The cornerback spot opposite Cromartie has turned into musical chairs. Walls started for Kyle Wilson, who last week started for Milliner, the struggling rookie who pulled a hamstring in practice. Ryan is running out of competent corners and, frankly, Cromartie was off his game as well.

Give credit to the Titans; they had a masterful game plan. Recognizing the Jets were focusing on running back Chris Johnson, the Titans put the ball in Locker's hands, letting him throw from the pocket. That's what the Jets wanted, but they got more than they expected from Locker, who completed 18 of 24 passes for 149 yards and three touchdowns. The Jets underestimated Locker, not known for his passing exploits.

"Maybe that's why it surprised us," rookie defensive tackle Sheldon Richardson said.

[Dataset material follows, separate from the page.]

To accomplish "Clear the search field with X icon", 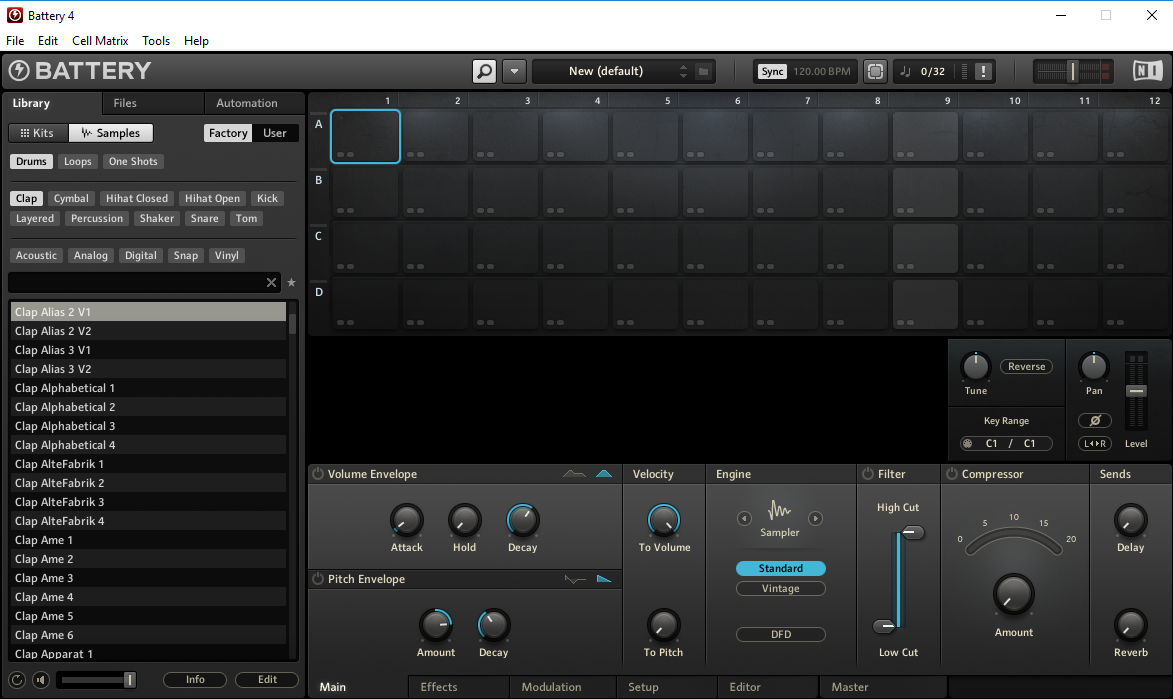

The Jets were held to two sacks and produced no takeaways for the third straight game. That's simply not acceptable. By the way, the Titans have yet to commit a turnover. In fairness to the defense, it had to play on a short field throughout the game because of Geno Smith's turnovers. The Titans' first three touchdown drives were 18, 26 and 46 yards.

No matter. Linebacker David Harris was visibly irked by the performance.

"Just say we lost," he said. "We got our butts kicked by a better team today. Simple as that."

Asked if the Titans might simply be a better team, Harris snapped, "We lost. Did you see the score?"